Une anecdote de plus à la charge du quartier de Grand-Vaux. Après, je redis que ce n’est pas une solution de les virer ailleurs parce qu’ils en agresseront d’autres… Et que sans justifier leurs gestes, il faudrait voir à leur trouver des activités pour qu’ils fassent autre chose que cogner.



Une réflexion au sujet de « Ma première agression à Grand-Vaux, pour quatre photos et deux bonjours »

  1. Jean-Marie CORBIN

    À mon avis le mobile de l’agression était le même !

    http://www.lefigaro.fr/actualite-france/2010/01/02/01016-20100102ARTFIG00138-les-agresseurs-du-photographe-d-epinay-aux-assises-.php

    La mort de Jean-Claude Irvoas avait suscité un vif émoi en octobre 2005. Ni les témoignages, ni la séquence filmée par la caméra de surveillance, n’expliquent les constatations du légiste.

    Dans l’après-midi du 27 octobre 2005 à Épinay-sur-Seine (Seine-Saint-Denis), une brève altercation mettait aux prises un homme et trois individus. Le premier chutait lourdement sur le trottoir : il succombait peu après, en dépit de tentatives de réanimation.

    Il s’appelait Jean-Claude Irvoas. Salarié par un spécialiste de l’éclairage urbain, âgé de 56 ans, il voulait photographier un lampadaire pour enrichir son catalogue. Sa compagne et sa fille ont assisté à la scène tragique, filmée de surcroît par une caméra de vidéosurveillance.

    Condamnés par la cour d’assises de Seine-Saint-Denis en 2007, ses agresseurs présumés ont fait appel et comparaissent à nouveau, à Paris, à partir de mardi et jusqu’à vendredi prochain.

    L’affaire avait suscité un vif émoi à Épinay-sur-Seine et fait grand bruit, à l’époque, dans un contexte d’émeutes urbaines dont elle était toutefois déconnectée. L’extrême droite avait tenté de la récupérer pour crier au racisme antiblanc, alors que trois des quatre individus concernés sont d’origine européenne.

    Jean-Claude Irvoas est mort car Samba Diallo, Sébastien Béliny, Benoît Kusonika et Icheme Brighet, qui ont reconnu leur participation, voulaient lui dérober son appareil numérique. Le premier, en effet, «dealait» du cannabis : il a cru que M. Irvoas le photographiait. Celui-ci, espérant effrayer ses agresseurs, avait prétendu qu’il était «flic à Nanterre»?
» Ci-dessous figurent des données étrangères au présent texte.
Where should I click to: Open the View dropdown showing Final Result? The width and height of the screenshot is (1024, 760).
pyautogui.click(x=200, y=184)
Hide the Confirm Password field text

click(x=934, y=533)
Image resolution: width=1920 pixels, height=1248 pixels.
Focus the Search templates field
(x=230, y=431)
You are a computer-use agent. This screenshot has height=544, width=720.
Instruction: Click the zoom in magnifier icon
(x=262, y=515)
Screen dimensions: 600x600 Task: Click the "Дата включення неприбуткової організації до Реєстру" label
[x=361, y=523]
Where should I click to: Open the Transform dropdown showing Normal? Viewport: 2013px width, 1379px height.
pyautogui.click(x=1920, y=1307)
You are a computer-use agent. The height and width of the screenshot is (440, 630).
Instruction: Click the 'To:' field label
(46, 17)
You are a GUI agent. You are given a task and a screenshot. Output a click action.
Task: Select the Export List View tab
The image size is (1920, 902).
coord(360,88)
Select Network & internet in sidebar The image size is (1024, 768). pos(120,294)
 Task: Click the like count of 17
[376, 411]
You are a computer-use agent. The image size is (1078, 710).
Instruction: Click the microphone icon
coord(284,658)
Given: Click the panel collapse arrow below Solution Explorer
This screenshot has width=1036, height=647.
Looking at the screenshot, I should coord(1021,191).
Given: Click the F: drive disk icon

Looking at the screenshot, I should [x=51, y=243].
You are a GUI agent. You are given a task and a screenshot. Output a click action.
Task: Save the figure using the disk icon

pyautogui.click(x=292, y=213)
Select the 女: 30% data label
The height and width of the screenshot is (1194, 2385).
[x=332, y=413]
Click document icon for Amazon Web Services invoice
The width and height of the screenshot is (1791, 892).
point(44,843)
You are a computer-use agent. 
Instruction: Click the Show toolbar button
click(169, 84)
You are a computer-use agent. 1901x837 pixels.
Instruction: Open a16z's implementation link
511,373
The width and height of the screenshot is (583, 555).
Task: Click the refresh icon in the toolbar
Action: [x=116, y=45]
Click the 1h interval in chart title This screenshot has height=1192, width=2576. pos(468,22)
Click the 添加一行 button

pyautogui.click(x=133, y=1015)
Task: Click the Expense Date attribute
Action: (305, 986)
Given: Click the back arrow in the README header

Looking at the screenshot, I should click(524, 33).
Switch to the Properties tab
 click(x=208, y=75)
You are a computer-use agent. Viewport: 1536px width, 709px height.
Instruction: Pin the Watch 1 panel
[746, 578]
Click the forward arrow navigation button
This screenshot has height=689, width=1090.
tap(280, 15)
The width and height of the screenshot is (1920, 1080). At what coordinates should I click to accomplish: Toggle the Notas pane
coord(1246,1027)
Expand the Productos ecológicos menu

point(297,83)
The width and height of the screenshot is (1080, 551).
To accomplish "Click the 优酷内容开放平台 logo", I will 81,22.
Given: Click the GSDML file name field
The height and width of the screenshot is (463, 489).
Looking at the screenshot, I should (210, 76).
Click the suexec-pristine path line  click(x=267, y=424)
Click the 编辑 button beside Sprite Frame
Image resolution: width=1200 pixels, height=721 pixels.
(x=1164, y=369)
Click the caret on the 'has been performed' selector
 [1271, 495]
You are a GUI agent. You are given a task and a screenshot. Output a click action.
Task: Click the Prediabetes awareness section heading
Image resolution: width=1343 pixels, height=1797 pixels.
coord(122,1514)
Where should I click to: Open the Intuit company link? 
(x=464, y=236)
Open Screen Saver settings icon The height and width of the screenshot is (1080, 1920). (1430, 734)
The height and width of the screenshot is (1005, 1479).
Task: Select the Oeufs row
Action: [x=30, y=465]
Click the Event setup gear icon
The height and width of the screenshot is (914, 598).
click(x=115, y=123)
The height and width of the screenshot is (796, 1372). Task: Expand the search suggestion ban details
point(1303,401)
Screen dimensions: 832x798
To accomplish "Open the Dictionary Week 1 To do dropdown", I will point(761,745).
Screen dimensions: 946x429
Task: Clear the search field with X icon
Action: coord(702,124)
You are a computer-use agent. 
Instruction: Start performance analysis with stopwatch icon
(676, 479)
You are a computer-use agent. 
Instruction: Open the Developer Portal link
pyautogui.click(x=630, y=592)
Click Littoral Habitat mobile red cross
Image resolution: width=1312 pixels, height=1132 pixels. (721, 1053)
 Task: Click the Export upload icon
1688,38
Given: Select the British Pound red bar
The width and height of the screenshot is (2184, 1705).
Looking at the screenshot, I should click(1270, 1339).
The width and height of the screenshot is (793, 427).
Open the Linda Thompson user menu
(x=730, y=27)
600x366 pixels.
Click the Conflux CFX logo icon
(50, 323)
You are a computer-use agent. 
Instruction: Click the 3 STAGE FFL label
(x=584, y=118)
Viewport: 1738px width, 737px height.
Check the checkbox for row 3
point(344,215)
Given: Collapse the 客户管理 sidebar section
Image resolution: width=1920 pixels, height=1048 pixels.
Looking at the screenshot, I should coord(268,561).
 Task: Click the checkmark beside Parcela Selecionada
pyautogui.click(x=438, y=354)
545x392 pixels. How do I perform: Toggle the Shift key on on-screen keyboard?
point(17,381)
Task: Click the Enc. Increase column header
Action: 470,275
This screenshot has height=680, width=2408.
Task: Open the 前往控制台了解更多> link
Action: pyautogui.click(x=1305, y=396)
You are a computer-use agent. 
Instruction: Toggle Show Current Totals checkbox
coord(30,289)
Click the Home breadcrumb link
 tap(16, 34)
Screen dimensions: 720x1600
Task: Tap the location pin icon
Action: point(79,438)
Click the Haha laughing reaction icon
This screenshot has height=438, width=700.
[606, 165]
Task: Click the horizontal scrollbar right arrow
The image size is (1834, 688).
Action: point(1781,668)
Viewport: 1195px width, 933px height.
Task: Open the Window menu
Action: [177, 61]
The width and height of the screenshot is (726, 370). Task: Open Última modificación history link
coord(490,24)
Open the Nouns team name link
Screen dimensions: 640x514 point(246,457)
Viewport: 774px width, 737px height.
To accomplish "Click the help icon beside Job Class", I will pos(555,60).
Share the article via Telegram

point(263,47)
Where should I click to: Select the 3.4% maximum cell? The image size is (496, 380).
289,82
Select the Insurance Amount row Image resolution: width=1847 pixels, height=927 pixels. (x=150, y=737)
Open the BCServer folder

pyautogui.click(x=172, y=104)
    90 secondes d’échauffourée

    L’échauffourée n’a duré que 90 secondes, comme l’avait révélé /Le Figaro/ après avoir pu visionner les images saisies par le dispositif de vidéosurveillance installé par la municipalité dans ce quartier bien connu pour être le théâtre d’un trafic de stupéfiants. Reste que ni les témoignages humains, ni la brève séquence captée par la bande magnétique, n’expliquent les constatations du médecin légiste. Tant les agresseurs présumés que les proches de la victime font état d’un unique coup violent qui aurait déséquilibré le photographe amateur ; or plusieurs traces relevées sur le corps de ce dernier laissent penser qu’il a été molesté avec davantage d’acharnement.

    À l’issue du procès de novembre 2007, l’avocat général avait requis des peines allant de cinq à dix-huit ans d’emprisonnement pour les quatre comparses. Après un délibéré de plus de sept heures, la cour et les jurés ont revu à la baisse les sanctions : deux ans de prison pour Sébastien Béliny, simple guetteur, douze années de réclusion pour MM. Diallo et Brighet, complices du crime, et, enfin, quinze pour Benoît Kusonika , son auteur. Ce jeune homme né à Limoges, 25 ans lors des faits, se montrait parfois violent avec sa compagne d’alors. Il avait passé une nuit blanche et fumé quelques joints lorsque son chemin a croisé celui de la victime.

    Au procès de Bobigny, le père de M. Kusonika avait demandé pardon à la partie civile. Évoquant la victime, il déclarait ainsi : «Cet homme-là, c’est moi, c’est nous, c’est tout le monde ici ! Ç’aurait pu être n’importe qui.»